In a perfect world, every CMM would be built entirely of “unobtanium,” a well-known fictional aerospace material that possesses exactly the combination of properties needed to achieve some otherwise unachievable goal. The variety used in the perfect CMM has a zero coefficient of thermal expansion, infinite stiffness and no mass. Housed in an absolute vacuum at zero K and operated by tractor beams, which induce neither heat nor stress into the structure, it would be the ideal CMM. Unfortunately, we don’t live in a perfect world.

Our CMMs are subject to myriad error-inducing factors, including dynamic thermal and mechanical stresses, inconsistent and nonlinear material responses, inappropriate human inputs, and--perhaps the greatest error-inducer of all--economics.

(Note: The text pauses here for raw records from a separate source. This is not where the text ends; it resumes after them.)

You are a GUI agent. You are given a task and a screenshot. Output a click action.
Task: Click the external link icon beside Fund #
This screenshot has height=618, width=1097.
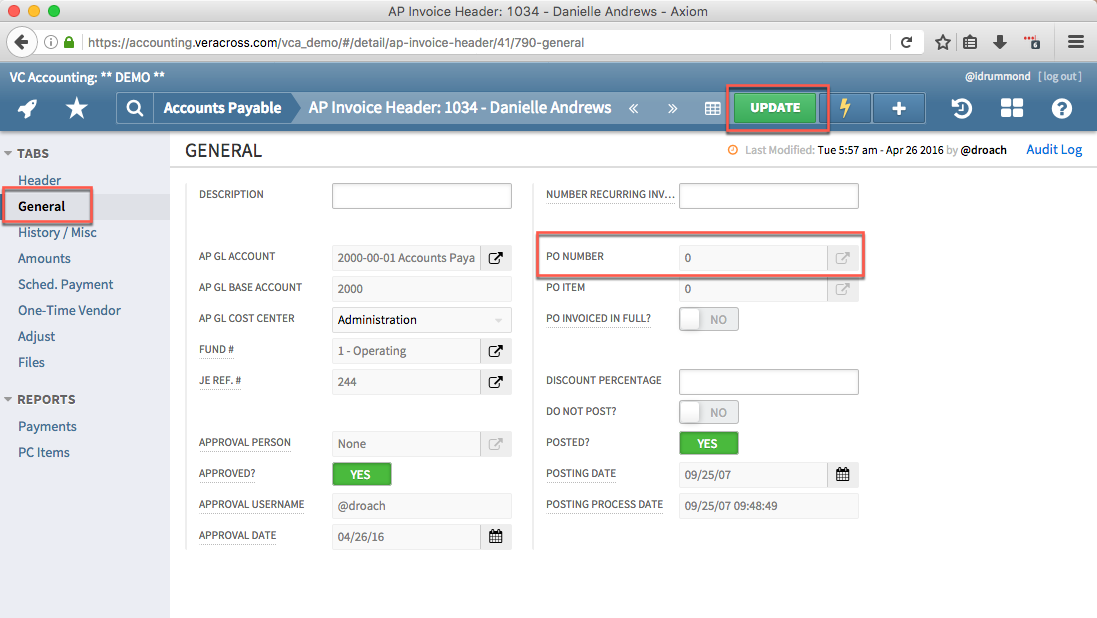[x=495, y=351]
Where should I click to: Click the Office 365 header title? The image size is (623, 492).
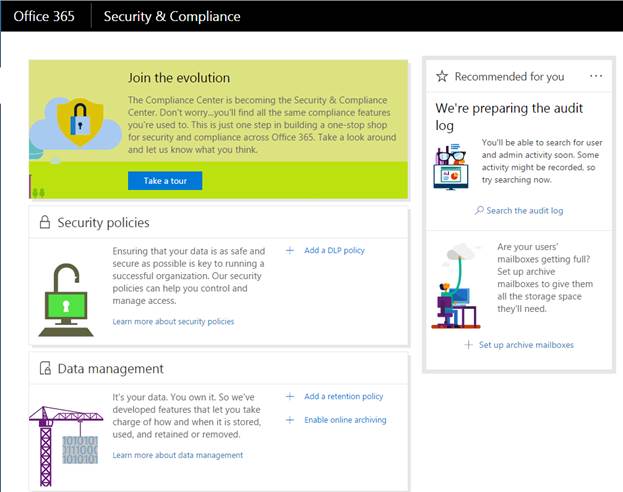tap(44, 16)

CMM builders counter these error-inducers with a toolbox that includes good design, carefully selected materials and sophisticated software-based compensation systems--but it’s an ongoing, uphill battle.

The software solution

Because we live in the computer age, CMM designs in the past few years have emphasized software compensation tools. Great strides have been made and continue to be made in this arena. But as these tools get better and better, the limits of their ability to improve CMM performance also become clearer.

It’s now possible, for example, to compensate for thermal errors in the entire structure of a CMM, all the way from the baseplate to the very tip of the probe. Moreover, today’s best software can place the virtual origin point for thermal expansion calculations anywhere on the machine--not just at the mechanical datum point--to minimize distance-related translation errors. Compensation for mechanical errors is equally sophisticated.

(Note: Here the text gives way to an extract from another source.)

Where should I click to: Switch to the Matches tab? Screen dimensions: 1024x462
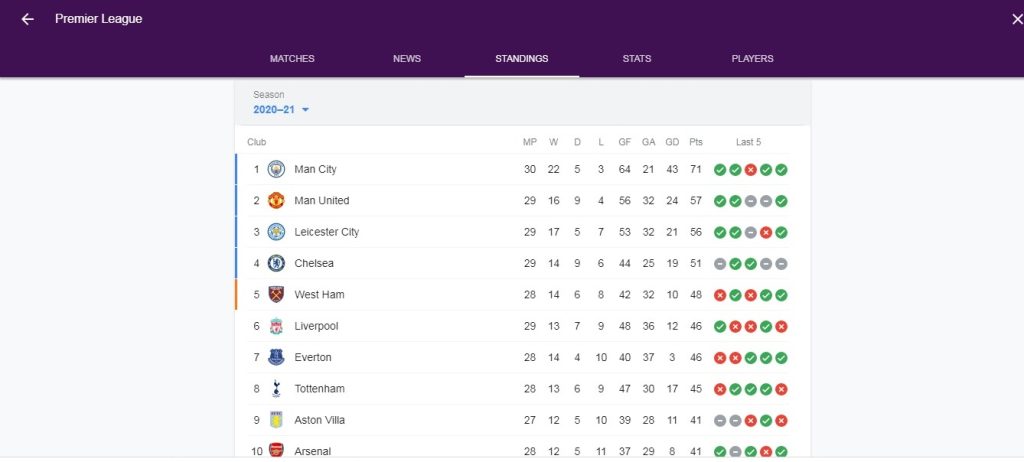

Compensation algorithms are very good and getting better, but they’re ultimately discrete digital systems applied to a dynamic analog reality. The fit is not, cannot, and never will be perfect.

To make matters even more difficult, random influences like thermistor tolerances and thermal response variations within individual samples of the same material are also present in the real world. In practice, these factors produce an inescapable residual error that can be as high as 10 percent.

Considering that the coefficient of thermal expansion for aluminum is nominally 23 ppm per degree Celsius, a 1° C change in temperature can produce an uncontrolled and uncontrollable potential compensation error of 2.3 µm in just a 1 m length. More costly components and more frequent, time-consuming calibration routines can reduce the residual error, but it can never be totally eliminated because it’s inherent in the compensation process itself.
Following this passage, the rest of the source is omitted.